▶ Required work: Write out the items word for word, from the line containing "Click Write article button" through the line containing "the muted sound", and leave out the pictures.

▶ Source data:

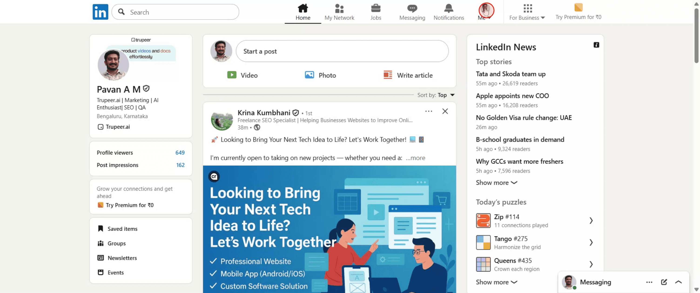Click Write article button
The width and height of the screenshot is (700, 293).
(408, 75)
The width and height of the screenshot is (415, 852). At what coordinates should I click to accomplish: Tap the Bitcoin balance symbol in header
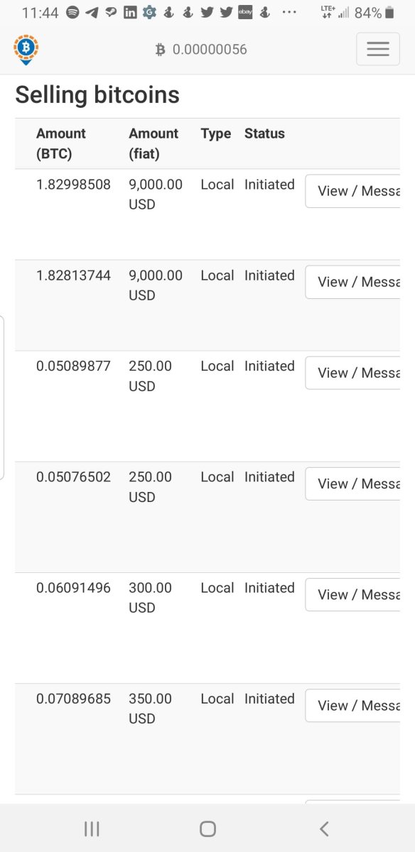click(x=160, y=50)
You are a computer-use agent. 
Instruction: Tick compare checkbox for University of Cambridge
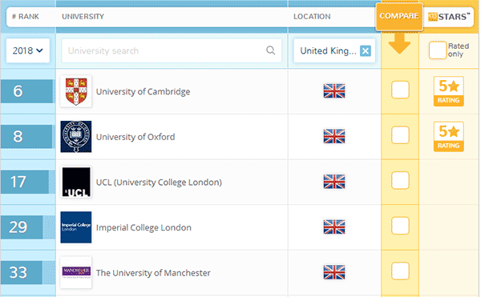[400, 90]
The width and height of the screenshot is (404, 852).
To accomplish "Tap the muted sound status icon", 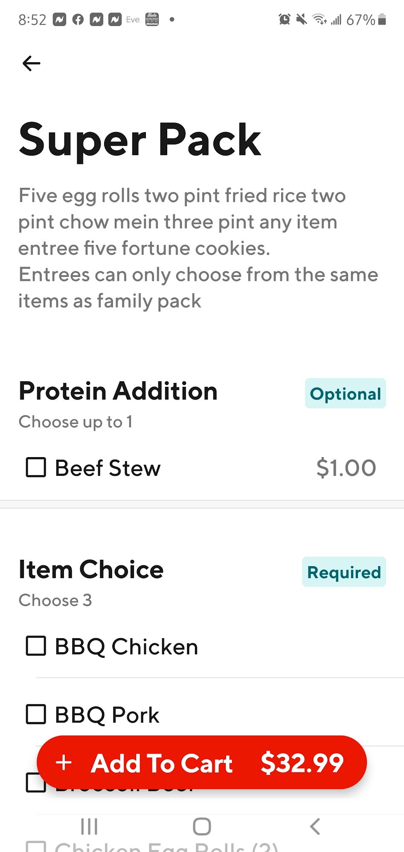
==
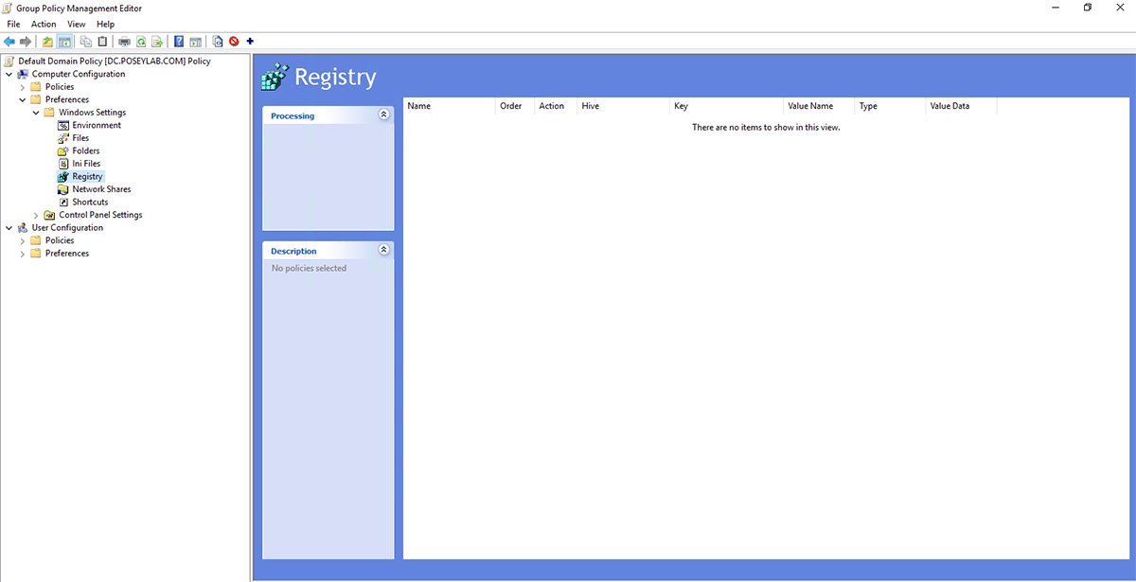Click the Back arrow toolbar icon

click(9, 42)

▶ Task result:
Click Write article button
The width and height of the screenshot is (700, 293).
(408, 75)
The width and height of the screenshot is (415, 852). At what coordinates should I click to accomplish: Tap the Bitcoin balance symbol in header
click(x=160, y=50)
You are a computer-use agent. 
Instruction: Tick compare checkbox for University of Cambridge
[400, 90]
The width and height of the screenshot is (404, 852).
To accomplish "Tap the muted sound status icon", 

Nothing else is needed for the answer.